Cualquier comerciante acomodado de Delft, o de Ámsterdam, que considerara el arte como una inversión, sólo tenía interés en colgar de las paredes de su casa cuadros que representaran una atmósfera apacible, en la que se captaran los pequeños detalles de los vestidos femeninos, los remates de las sillas, los instrumentos musicales o los objetos de cocina. La luz y el color realzaban los detalles más nimios para plasmar imágenes sin historia conocida, expresiones de la fugacidad de un instante en el que la escena en su conjunto, y no las personas, animales u objetos, era la indiscutible protagonista. Son instantes cotidianos que bien podrían haber sido captados a través del ojo de la cerradura o detrás de una cortina. De hecho, la pintura de interior holandesa se basta a sí misma, pues no abunda en simbologías tradicionales ni en referencias históricas. Frente a la teatralidad y profusión informativa de las obras del barroco católico, aquí asistimos a una apología de la imprecisión, que acaso pueda explicar el atractivo ejercido por Vermeer en Marcel Proust, uno de los padres de la novela del siglo XX.

Espacio, luz y color

Imprecisas son también las informaciones sobre la vida de Vermeer, que sólo conocemos por archivos, como su pertenencia al gremio de pintores de San Lucas, su matrimonio con la católica Catalina Bolnes, o sus dificultades económicas que serían paliadas por su suegra, María Thins. No se prodigó mucho en la pintura, pues apenas se conservan unas cuarenta obras. Debió estar muy absorbido por sus ocupaciones mercantiles y por el cuidado y mantenimiento de sus once hijos. Pese a todo, su pintura alcanza cimas insuperables en la representación del espacio, la luz y el color. Lo vemos en La muchacha del sombrero rojo, adornada con plumas exóticas y en la que el pintor plasma el reflejo de la tonalidad del sombrero sobre el rostro femenino. De signo opuesto es La tañedora de laúd, en la que una joven en actitud expectante no deja de mirar por la ventana mientras prueba una nota en el instrumento, pero aquí las sombras parecen dominar sobre el color y los contornos de las figuras son más tenues.

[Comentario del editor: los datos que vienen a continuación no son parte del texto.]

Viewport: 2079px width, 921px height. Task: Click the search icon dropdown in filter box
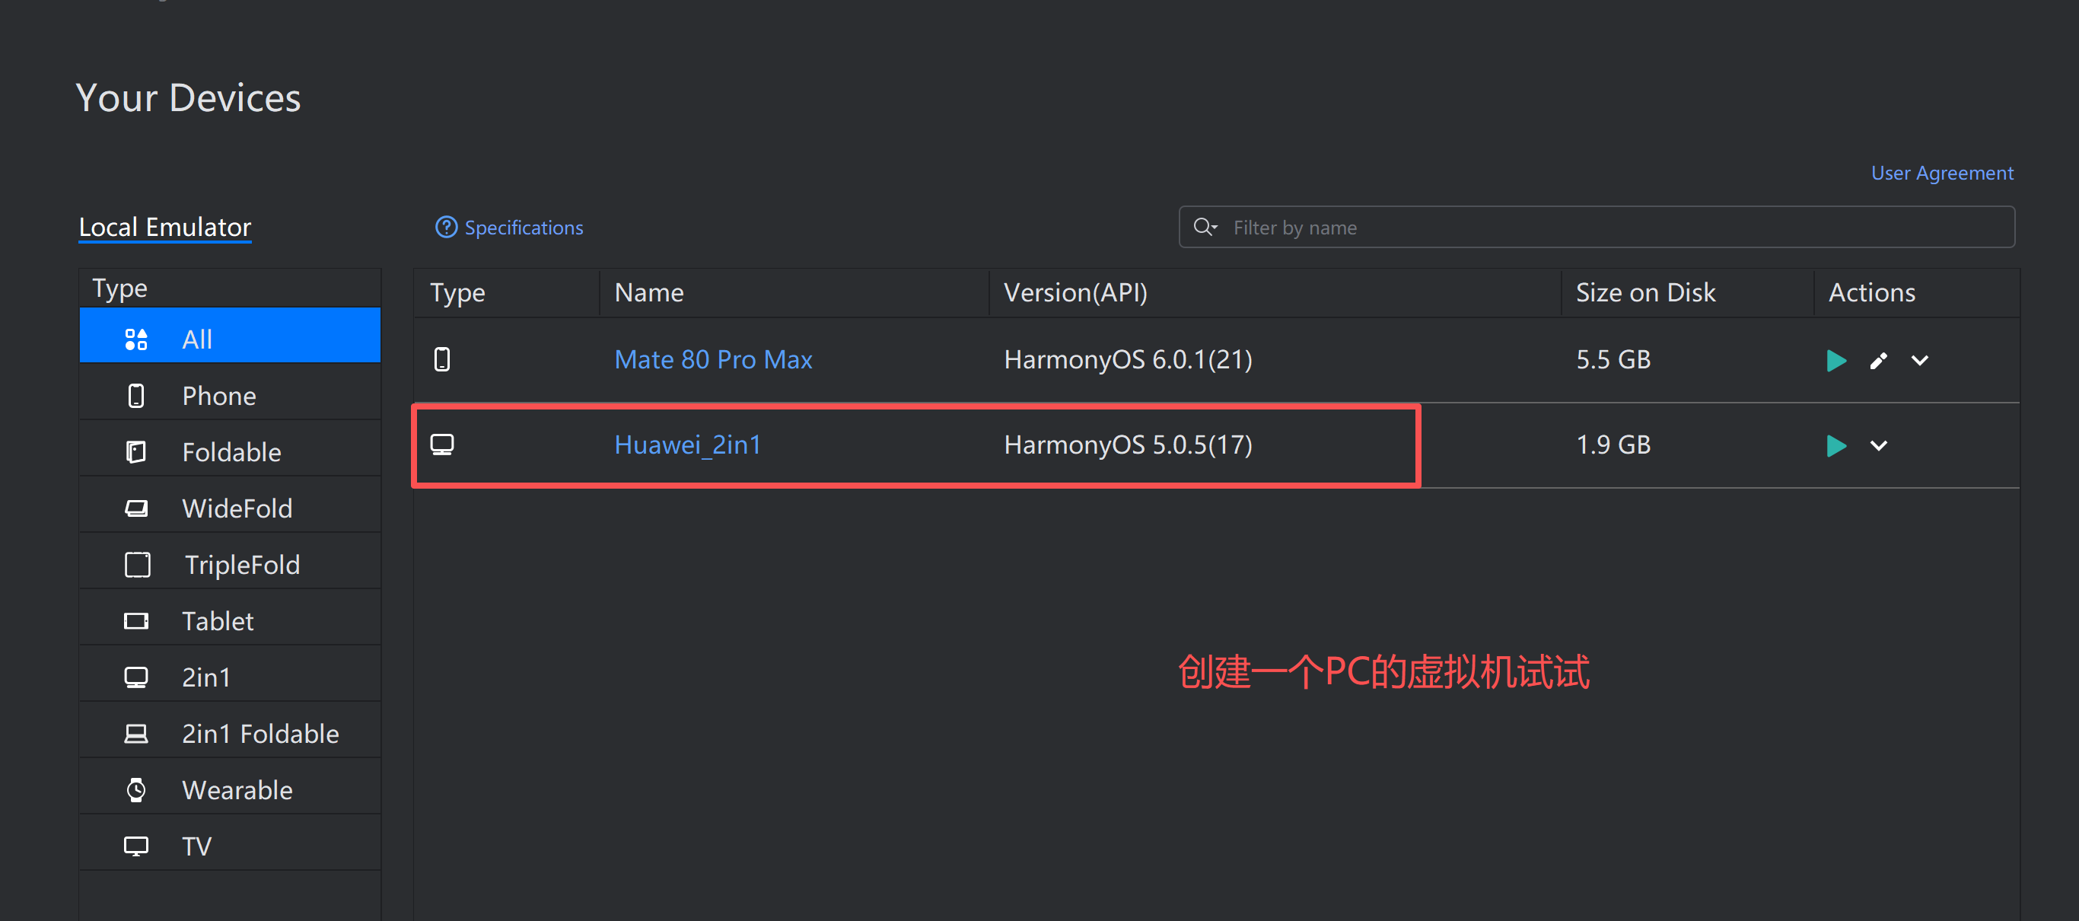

Influencia en otros artistas

La influencia de Vermeer está presente en otros pintores contemporáneos, como Gabriel Metsu, autor de Mujer leyendo una carta, en la que consigue prodigiosos efectos de luces y sombras y, a la vez, ofrece una reflexión sobre la compleja naturaleza del cortejo amoroso, pues el paisaje marino de aguas tormentosas percibido desde la ventana quiere ser una alegoría de las emociones. En la muestra romana hay, por contraste, un curioso lienzo de Egbert van der Poel, Vista de Delft tras la explosión de 1654, que recoge las consecuencias de la explosión de un polvorín en el que murieron muchos vecinos, entre ellos una hija del pintor.

Hay que mencionar finalmente un cuadro singular de Vermeer, Alegoría de la fe, pintado en 1672 y una de las escasas expresiones de su fe católica, si bien algunos suponen que fue encargado por los jesuitas. La figura femenina representa a la Iglesia católica y tiene sobre una mesa un cáliz, un misal y un crucifijo, representaciones del sacrificio de Cristo que queda también resaltado en el gran cuadro del fondo de la Crucifixión.